WHAT IS EXPECTED: Pull out every line in the records below that contains the word "checkbox", copying each one.

Start DATASET EXTRACT

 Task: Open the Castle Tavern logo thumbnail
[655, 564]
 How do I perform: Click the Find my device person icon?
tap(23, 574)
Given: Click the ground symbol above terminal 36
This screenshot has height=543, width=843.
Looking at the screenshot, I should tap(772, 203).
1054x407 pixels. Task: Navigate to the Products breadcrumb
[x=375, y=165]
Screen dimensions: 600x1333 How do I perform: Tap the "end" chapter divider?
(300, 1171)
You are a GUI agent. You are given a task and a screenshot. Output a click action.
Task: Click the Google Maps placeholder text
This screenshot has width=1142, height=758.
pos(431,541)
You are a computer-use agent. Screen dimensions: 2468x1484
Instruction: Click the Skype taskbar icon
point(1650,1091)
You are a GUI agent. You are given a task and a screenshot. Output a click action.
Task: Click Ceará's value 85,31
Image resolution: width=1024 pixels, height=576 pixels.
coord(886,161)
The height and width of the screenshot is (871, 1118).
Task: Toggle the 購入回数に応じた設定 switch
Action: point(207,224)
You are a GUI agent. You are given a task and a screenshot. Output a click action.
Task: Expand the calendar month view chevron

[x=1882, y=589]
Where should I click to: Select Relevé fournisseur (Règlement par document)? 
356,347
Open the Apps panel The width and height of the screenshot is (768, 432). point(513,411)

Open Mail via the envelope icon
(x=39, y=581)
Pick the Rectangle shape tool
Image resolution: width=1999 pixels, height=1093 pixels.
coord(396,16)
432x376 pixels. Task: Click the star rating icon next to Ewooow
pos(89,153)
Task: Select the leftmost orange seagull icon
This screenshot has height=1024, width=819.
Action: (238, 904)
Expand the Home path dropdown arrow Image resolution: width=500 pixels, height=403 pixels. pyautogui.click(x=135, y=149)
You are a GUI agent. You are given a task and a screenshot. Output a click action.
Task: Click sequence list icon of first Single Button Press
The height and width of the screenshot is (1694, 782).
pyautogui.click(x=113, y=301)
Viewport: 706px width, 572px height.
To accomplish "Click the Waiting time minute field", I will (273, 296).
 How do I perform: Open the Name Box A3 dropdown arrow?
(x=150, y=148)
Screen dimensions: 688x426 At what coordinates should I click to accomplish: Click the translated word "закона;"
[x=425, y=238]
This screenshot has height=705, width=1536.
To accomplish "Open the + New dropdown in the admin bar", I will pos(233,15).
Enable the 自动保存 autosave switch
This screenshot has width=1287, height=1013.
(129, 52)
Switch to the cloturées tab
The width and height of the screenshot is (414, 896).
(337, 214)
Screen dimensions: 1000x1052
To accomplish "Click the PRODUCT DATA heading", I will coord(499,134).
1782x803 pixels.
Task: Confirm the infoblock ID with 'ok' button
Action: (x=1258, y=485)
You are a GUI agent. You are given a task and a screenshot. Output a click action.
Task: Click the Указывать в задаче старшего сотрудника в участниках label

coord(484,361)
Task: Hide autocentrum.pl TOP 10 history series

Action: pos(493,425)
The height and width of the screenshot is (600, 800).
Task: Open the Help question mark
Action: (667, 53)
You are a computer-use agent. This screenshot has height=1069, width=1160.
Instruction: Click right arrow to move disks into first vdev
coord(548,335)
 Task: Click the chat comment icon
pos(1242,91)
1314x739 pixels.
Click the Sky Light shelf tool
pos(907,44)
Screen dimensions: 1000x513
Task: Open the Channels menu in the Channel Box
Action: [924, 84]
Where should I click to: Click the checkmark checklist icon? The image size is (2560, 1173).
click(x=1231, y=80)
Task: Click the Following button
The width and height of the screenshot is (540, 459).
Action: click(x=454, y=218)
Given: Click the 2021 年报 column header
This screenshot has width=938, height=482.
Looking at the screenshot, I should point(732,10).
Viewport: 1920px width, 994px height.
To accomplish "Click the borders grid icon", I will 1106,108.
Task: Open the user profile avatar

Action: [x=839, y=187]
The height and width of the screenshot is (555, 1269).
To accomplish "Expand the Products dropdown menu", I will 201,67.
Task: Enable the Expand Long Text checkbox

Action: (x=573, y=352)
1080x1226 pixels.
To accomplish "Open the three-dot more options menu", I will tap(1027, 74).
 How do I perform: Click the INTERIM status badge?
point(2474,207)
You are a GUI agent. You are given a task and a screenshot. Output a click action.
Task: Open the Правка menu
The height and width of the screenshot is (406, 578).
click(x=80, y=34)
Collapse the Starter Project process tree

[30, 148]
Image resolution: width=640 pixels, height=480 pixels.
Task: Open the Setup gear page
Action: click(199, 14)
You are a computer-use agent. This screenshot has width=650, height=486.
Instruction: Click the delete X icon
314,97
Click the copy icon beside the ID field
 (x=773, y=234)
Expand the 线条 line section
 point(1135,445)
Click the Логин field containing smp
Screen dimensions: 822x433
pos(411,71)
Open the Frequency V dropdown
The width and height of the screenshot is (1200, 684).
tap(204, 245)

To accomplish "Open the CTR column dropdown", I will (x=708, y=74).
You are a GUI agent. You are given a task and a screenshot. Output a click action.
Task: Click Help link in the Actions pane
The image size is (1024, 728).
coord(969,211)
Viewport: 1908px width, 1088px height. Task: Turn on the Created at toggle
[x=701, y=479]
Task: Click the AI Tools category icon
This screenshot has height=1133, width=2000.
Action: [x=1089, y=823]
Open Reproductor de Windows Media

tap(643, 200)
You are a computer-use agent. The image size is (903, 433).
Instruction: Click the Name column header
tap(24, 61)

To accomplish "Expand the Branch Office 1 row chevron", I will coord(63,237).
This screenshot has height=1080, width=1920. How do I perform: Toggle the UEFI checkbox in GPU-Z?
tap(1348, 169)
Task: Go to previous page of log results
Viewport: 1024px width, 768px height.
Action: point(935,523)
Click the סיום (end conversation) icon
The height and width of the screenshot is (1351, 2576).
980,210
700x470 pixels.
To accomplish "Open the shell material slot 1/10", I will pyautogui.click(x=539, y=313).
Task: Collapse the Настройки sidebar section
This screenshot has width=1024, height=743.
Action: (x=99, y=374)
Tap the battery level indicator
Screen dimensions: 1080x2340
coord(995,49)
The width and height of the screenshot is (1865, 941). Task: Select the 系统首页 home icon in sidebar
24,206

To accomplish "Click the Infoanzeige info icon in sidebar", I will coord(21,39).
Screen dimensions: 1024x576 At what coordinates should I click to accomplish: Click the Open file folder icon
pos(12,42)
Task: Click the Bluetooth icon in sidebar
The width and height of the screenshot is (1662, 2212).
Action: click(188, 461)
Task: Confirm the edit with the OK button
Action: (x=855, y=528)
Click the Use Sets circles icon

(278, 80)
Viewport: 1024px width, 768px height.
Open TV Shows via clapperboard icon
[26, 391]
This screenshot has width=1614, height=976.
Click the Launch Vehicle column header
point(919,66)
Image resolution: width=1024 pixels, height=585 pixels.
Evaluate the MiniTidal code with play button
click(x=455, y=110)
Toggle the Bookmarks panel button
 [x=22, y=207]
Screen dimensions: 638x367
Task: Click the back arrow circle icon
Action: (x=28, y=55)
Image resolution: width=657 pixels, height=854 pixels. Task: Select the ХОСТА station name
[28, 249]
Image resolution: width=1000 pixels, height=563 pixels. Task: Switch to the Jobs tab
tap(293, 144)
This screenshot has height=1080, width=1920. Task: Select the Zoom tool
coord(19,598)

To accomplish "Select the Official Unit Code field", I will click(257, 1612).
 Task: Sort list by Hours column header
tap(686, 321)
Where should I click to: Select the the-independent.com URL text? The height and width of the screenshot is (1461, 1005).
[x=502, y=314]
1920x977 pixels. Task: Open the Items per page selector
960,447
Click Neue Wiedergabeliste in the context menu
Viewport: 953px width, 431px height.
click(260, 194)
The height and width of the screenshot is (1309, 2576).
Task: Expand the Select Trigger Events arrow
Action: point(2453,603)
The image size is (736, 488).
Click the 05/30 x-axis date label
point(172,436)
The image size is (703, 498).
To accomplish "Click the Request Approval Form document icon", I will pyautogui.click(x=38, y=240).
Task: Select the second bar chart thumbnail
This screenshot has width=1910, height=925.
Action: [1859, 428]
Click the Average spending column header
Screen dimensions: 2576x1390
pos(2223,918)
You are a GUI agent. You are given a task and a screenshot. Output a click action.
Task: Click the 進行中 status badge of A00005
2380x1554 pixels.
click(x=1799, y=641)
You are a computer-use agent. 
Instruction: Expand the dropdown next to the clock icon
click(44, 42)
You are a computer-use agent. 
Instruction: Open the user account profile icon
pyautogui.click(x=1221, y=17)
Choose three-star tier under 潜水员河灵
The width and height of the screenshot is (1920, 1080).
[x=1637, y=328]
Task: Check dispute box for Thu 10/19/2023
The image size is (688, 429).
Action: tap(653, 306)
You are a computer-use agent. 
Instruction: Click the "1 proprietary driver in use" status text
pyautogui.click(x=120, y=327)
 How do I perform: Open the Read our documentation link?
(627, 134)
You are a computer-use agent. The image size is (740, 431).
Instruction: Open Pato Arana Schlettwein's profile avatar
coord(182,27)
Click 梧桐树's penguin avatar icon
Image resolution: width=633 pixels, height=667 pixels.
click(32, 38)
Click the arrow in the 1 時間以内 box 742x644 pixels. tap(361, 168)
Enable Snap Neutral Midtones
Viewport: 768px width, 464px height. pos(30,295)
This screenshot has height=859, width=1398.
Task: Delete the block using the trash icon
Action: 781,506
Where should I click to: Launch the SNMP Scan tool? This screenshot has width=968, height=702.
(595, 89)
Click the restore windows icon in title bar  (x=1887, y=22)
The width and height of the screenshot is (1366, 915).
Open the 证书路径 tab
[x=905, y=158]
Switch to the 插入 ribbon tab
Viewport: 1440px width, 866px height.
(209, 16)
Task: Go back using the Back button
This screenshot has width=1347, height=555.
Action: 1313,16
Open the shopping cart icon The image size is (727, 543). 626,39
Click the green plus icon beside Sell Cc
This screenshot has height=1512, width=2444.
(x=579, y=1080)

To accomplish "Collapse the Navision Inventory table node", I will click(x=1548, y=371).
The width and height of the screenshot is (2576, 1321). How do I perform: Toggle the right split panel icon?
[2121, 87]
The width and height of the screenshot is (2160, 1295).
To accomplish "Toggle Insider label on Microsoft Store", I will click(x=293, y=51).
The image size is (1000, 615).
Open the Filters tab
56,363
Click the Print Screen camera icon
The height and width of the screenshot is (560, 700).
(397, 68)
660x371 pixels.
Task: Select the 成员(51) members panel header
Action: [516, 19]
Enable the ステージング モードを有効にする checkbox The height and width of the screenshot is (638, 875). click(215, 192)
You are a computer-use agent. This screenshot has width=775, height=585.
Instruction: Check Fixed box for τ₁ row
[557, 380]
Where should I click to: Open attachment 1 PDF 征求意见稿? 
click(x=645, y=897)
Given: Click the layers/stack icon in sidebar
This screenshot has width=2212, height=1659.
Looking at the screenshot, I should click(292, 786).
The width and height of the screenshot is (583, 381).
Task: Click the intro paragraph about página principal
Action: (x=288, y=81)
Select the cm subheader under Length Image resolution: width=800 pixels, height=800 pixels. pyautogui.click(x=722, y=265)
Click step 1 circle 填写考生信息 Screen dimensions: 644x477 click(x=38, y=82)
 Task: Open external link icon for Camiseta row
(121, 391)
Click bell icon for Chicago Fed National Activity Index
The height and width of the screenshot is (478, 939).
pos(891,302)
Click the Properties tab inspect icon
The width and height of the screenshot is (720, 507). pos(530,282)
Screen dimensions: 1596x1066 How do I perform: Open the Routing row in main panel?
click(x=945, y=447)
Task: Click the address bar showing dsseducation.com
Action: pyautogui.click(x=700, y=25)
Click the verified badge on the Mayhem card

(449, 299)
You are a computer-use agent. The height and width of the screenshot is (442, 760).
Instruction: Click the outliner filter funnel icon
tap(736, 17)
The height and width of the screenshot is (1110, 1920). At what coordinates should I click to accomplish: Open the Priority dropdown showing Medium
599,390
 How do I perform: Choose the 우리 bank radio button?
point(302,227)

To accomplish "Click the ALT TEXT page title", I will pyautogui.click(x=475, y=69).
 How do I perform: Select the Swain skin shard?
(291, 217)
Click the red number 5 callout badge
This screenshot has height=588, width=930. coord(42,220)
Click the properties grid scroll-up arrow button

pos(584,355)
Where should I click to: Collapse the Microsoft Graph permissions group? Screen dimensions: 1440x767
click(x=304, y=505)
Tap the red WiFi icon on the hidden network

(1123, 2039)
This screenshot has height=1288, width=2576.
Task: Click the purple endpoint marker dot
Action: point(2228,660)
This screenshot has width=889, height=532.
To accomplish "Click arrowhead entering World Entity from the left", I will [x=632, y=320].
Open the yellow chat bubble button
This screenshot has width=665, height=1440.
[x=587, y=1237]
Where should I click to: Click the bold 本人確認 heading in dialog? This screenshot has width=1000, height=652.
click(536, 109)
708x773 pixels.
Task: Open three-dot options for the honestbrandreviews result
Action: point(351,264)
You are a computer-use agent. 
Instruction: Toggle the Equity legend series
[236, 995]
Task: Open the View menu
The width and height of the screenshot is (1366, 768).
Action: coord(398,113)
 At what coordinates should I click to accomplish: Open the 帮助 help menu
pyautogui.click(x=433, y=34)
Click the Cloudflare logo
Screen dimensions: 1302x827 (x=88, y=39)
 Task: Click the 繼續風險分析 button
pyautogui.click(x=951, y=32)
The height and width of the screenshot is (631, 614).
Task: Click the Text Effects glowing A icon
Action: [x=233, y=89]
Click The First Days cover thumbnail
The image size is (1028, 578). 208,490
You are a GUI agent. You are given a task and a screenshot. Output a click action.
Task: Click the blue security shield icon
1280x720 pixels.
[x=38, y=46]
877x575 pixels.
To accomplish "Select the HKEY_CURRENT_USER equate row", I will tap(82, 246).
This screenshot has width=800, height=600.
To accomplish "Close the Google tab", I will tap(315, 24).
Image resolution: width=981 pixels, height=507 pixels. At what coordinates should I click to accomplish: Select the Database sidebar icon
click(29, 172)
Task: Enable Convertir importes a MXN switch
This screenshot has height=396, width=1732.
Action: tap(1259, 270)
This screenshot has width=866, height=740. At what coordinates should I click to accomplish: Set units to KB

End DATASET EXTRACT

ANSWER TO THIS EXERCISE:
Task: Enable the Expand Long Text checkbox
This screenshot has height=1080, width=1920. How do I perform: Toggle the UEFI checkbox in GPU-Z?
Enable the ステージング モードを有効にする checkbox The height and width of the screenshot is (638, 875). click(215, 192)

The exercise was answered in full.